*** Excerpt to read ***

In doing data analysis, sometimes one needs to test if two data sets are significantly different. Put it in a statistically verifiable statement: how do we check if two data sets viewed as random variables come from different distributions? One possible way of doing this is to employ Kolmogorov-Smirnov test.
I am not going to try to implement my own version of the Kolmogorov distribution. I am going to use the C implementation written by Richard Simard and Pierre L’Ècuyer.
Download the C code together with the header file, and compile it using
gcc -fpic -shared KolmogorovSmirnovDist.c -lm -o ks.o
Let us define our own package in order not to pollute the global namespace.
(defpackage stats
(:use common-lisp gsll cffi)
(:import-from cffi load-foreign-library defcfun)
(:import-from gsll make-random-number-generator sample))
#<PACKAGE "STATS">
(in-package :stats)
#<PACKAGE "STATS">
Now, we are ready to load the function KScdf
from this
library using cffi.
(load-foreign-library
"/home/kaygun/src/lisp/kolmogorov-smirnov/ks.so")

*** Entries ***

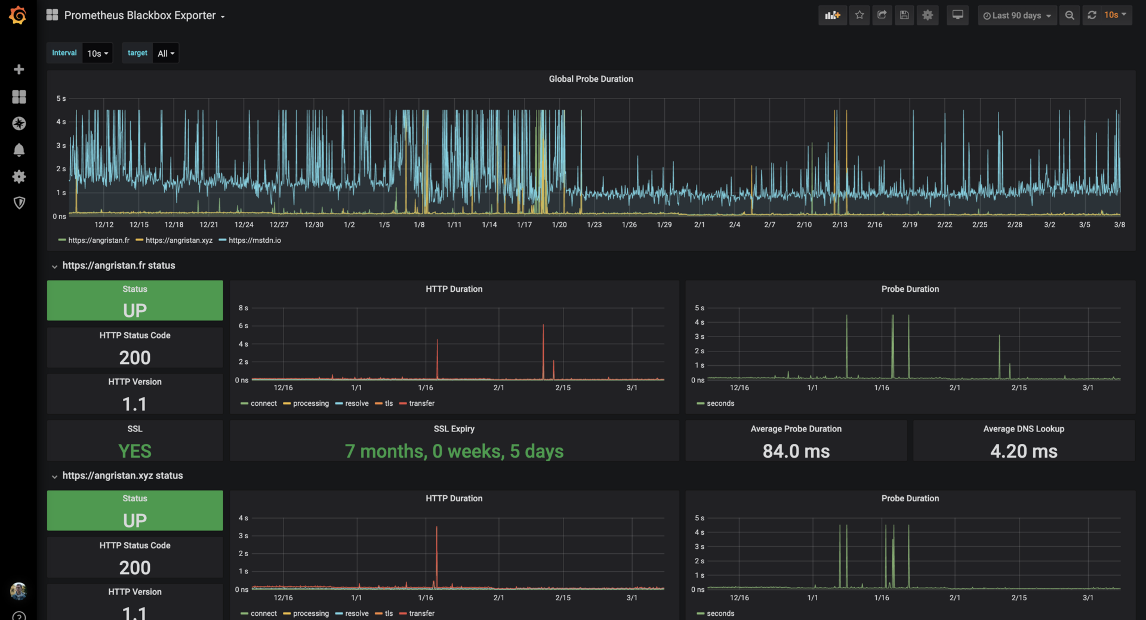Refresh the dashboard with refresh arrows icon
The height and width of the screenshot is (620, 1146).
pyautogui.click(x=1092, y=15)
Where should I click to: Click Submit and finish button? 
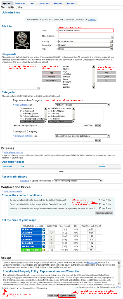pos(67,296)

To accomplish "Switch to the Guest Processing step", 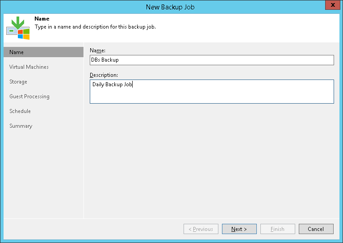I will pos(29,96).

***

* Problems to work on:
A – In the Kolmogorov-Smirnov write-up, who wrote the C implementation of the Kolmogorov distribution that gets used?
B – Please pick up the Kolmogorov-Smirnov write-up right after its final line and carry it forward.

* Task-by-task answers:
A – Richard Simard and Pierre L’Ècuyer.

B –
#<FOREIGN-LIBRARY KS.SO-664 "ks.so">
(defcfun ("KScdf" ks) :double (n :int) (x :double))
KS
I am going to need to get an empirical cumulative distribution function out of a given data set.
(defun cdf (xs)
(let ((n (1- (length xs))))
(lambda (x)
(labels ((fn (a b)
(let ((m (truncate (/ (+ b a) 2))))
(cond
((or (<= x (elt xs a))
(<= (- b a) 1))
(/ a n 1.0d0))
((>= x (elt xs b))
(/ b n 1.0d0))
((> (elt xs m) x) (fn a m))
(t (fn m b))))))
(fn 0 n)))))
CDF
And, finally the test code:
(defun ks-test (xs ys)
(multiple-value-bind (as bs)
(if (>= (length xs) (length ys))
(values xs ys)
(values ys xs))
(let* ((n (1- (length bs)))
(fn (cdf (sort as #'<)))
(cs (sort bs #'<))
(d (loop for i from 0 below (length cs) maximize
(abs (- (funcall fn (elt cs i))
(/ i n 1d0))))))
(cons d (- 1.0d0 (ks n d))))))
KS-TEST
Let us see how this works:
(let* ((n 200)
(rng (make-random-number-generator +mt19937+))
(xs (loop repeat n collect
(sample rng :gaussian :sigma 1d0)))
(ys (loop repeat (* 3 n) collect
(sample rng :gaussian :sigma 1d0)))
(zs (loop repeat (* 5 n) collect
(+ 8d-1 (sample rng :gaussian :sigma 1.25d0)))))
(list (ks-test xs ys)
(ks-test xs zs)))
((0.07133329418377363d0 . 0.2511688455701715d0)
(0.2042042042042042d0 . 1.8368679837110768d-4))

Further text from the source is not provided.